(Records contained in a dataset)
..........

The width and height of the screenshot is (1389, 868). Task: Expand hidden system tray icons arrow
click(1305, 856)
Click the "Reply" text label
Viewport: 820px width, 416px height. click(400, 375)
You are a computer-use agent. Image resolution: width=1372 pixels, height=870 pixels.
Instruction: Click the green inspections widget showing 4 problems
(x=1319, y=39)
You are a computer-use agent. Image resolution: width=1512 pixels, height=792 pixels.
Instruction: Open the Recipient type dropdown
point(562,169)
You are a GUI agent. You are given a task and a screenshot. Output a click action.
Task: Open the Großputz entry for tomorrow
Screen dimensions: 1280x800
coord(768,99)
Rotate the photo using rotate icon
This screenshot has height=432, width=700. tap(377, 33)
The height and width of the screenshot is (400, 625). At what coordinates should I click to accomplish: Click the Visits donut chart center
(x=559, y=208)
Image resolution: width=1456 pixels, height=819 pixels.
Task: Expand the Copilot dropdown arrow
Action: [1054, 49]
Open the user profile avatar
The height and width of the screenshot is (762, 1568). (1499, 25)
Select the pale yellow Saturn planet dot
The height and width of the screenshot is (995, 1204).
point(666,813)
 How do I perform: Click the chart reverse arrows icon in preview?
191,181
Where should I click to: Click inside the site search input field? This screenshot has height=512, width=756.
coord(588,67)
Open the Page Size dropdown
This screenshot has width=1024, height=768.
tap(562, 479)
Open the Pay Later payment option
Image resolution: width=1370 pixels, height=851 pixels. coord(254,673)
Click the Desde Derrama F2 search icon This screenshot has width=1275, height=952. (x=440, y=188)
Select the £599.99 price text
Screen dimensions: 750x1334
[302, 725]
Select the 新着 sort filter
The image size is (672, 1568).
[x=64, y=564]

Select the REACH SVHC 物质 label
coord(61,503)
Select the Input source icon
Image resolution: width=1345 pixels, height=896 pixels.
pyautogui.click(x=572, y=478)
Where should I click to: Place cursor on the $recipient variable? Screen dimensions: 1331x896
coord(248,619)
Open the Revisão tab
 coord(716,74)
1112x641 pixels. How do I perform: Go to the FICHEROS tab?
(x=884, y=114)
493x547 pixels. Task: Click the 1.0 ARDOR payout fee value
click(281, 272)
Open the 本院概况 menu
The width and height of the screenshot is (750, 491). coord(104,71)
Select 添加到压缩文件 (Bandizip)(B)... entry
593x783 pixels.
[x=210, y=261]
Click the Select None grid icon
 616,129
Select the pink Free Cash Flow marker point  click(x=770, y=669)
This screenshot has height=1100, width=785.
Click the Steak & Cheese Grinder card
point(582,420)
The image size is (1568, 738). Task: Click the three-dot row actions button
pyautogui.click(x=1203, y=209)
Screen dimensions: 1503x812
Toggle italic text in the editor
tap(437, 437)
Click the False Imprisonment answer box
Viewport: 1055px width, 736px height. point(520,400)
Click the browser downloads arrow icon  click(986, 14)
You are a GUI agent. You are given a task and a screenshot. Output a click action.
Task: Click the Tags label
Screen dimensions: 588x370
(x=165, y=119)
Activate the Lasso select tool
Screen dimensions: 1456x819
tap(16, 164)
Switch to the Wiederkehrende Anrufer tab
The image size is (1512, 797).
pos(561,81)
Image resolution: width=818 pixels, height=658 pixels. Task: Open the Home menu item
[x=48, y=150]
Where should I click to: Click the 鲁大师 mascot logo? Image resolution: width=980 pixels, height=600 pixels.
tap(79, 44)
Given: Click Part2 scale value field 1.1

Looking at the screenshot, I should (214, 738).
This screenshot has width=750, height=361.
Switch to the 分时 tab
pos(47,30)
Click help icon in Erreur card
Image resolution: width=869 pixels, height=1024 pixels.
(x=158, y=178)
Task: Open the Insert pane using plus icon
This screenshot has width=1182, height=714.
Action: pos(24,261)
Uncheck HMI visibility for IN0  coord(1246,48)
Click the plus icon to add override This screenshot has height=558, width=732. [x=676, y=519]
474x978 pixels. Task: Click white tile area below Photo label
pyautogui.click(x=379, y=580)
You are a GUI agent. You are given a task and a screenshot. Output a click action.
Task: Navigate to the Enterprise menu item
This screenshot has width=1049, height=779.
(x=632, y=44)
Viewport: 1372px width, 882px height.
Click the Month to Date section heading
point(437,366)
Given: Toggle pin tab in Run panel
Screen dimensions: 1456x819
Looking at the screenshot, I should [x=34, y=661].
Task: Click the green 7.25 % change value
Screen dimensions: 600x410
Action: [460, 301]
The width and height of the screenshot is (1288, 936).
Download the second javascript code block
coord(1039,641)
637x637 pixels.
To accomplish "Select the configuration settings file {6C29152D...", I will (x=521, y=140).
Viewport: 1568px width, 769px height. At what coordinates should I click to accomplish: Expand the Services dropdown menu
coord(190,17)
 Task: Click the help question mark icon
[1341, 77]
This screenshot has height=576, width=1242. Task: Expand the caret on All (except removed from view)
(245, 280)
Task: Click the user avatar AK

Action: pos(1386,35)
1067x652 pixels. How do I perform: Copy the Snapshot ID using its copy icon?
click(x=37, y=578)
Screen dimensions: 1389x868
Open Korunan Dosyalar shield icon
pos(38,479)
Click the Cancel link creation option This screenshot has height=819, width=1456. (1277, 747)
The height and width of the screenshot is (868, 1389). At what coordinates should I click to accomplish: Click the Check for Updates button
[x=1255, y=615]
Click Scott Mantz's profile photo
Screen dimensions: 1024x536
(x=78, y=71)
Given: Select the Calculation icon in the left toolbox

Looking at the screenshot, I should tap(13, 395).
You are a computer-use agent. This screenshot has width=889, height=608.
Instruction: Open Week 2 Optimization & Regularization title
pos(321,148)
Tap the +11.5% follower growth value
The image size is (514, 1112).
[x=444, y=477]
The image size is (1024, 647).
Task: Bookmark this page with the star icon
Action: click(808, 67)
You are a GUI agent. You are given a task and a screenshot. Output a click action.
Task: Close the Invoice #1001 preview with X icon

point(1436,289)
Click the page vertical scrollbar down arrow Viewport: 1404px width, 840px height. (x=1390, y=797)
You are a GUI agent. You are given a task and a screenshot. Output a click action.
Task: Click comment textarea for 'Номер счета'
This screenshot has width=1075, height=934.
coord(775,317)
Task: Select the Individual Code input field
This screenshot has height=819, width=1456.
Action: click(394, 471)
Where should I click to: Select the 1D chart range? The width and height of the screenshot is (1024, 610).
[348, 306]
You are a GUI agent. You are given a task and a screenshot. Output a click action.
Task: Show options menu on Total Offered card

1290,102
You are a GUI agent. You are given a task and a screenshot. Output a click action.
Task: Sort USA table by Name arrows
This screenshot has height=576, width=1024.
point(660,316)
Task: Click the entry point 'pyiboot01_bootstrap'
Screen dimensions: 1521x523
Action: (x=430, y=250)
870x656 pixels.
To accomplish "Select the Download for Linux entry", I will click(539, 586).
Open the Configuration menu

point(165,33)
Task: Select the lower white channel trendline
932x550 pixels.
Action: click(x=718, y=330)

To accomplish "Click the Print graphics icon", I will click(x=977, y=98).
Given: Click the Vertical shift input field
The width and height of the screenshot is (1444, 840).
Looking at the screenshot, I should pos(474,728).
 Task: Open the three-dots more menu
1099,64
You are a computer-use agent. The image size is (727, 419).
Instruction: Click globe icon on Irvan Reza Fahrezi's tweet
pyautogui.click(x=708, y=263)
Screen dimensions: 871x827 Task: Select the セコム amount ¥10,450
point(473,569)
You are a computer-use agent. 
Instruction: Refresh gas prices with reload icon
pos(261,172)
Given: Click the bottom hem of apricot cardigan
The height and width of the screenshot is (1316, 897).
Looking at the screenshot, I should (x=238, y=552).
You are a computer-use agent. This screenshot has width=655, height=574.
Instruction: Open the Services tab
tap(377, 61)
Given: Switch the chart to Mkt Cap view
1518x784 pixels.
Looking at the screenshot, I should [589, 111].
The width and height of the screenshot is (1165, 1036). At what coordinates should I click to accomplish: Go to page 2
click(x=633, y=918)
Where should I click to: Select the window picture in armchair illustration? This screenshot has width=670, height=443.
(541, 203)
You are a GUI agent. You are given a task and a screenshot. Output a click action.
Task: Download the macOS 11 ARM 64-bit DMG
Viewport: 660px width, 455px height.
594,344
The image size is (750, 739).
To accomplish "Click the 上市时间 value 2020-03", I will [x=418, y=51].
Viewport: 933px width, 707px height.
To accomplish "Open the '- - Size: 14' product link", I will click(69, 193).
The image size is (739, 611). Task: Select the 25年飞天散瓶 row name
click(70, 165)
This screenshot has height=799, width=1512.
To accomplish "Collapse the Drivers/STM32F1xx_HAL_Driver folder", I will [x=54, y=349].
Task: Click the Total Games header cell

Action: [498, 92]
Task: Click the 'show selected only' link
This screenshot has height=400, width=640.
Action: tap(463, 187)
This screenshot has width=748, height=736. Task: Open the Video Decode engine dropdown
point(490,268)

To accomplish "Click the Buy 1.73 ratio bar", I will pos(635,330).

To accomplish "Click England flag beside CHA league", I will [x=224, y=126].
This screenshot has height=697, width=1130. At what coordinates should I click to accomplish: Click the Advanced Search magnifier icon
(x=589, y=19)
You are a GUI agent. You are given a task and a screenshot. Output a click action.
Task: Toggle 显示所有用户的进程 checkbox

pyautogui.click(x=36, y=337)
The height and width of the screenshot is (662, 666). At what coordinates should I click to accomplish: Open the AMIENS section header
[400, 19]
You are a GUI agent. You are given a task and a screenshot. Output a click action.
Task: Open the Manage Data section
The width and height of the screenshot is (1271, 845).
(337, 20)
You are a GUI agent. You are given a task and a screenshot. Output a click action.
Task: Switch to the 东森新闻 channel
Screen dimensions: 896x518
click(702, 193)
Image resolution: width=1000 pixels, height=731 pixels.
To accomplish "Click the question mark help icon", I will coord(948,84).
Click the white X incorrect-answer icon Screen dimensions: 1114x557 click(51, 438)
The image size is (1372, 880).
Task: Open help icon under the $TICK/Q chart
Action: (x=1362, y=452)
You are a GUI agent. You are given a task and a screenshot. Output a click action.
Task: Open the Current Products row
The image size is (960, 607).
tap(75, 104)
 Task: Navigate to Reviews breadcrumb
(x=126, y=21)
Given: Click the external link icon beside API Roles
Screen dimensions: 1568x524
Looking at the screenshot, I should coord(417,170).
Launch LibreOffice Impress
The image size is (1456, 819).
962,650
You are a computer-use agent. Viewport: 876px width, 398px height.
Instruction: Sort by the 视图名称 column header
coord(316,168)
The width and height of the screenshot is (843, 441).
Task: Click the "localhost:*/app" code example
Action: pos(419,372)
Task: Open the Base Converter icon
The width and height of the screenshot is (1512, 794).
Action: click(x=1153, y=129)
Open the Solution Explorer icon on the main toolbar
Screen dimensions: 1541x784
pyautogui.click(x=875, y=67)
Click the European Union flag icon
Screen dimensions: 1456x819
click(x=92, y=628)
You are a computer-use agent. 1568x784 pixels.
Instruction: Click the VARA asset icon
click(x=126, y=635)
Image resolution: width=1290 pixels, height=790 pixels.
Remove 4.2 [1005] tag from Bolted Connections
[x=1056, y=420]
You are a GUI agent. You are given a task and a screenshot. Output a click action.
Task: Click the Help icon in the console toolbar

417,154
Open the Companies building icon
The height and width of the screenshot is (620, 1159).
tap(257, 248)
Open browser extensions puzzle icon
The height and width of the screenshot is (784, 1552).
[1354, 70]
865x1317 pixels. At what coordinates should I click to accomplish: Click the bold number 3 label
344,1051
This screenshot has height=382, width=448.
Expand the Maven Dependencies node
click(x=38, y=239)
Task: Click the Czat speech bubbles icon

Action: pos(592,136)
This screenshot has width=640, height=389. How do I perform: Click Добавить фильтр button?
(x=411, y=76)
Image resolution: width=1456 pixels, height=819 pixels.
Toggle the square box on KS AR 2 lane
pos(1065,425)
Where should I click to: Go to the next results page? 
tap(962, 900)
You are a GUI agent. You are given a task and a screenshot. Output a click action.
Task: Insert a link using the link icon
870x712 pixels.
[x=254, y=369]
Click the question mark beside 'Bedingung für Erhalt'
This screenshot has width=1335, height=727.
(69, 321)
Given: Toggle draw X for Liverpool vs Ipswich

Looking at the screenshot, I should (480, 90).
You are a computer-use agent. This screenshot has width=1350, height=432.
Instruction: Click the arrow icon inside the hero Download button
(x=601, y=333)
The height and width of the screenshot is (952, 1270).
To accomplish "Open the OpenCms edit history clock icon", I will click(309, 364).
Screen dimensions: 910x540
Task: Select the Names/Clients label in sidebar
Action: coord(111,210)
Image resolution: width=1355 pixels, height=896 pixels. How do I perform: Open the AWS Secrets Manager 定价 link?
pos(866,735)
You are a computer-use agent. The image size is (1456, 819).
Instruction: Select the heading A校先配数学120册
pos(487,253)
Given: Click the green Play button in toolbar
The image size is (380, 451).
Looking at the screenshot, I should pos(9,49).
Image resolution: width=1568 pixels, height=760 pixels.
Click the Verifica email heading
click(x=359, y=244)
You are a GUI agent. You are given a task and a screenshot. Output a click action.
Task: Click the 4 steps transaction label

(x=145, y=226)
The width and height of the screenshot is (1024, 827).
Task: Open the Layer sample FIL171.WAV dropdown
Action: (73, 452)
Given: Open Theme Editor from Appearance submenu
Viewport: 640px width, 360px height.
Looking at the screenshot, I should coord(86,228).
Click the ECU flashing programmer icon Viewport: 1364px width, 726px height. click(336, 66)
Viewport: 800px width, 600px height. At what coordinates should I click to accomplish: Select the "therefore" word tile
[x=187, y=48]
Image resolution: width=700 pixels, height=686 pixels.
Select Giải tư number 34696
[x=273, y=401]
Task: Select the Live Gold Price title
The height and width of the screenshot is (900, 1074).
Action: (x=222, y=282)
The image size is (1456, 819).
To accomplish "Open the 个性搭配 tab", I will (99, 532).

..........

TASK REQUIREMENTS -
Copy out the lines of the listing from the one containing "This screenshot has height=1100, width=785." through the one containing "Looking at the screenshot, I should (214, 738).", both included, without any change.

TASK ANSWER -
This screenshot has height=1100, width=785.
Click the Steak & Cheese Grinder card
point(582,420)
The image size is (1568, 738). Task: Click the three-dot row actions button
pyautogui.click(x=1203, y=209)
Screen dimensions: 1503x812
Toggle italic text in the editor
tap(437, 437)
Click the False Imprisonment answer box
Viewport: 1055px width, 736px height. point(520,400)
Click the browser downloads arrow icon  click(986, 14)
You are a GUI agent. You are given a task and a screenshot. Output a click action.
Task: Click the Tags label
Screen dimensions: 588x370
(x=165, y=119)
Activate the Lasso select tool
Screen dimensions: 1456x819
tap(16, 164)
Switch to the Wiederkehrende Anrufer tab
The image size is (1512, 797).
pos(561,81)
Image resolution: width=818 pixels, height=658 pixels. Task: Open the Home menu item
[x=48, y=150]
Where should I click to: Click the 鲁大师 mascot logo? Image resolution: width=980 pixels, height=600 pixels.
tap(79, 44)
Given: Click Part2 scale value field 1.1

Looking at the screenshot, I should (214, 738).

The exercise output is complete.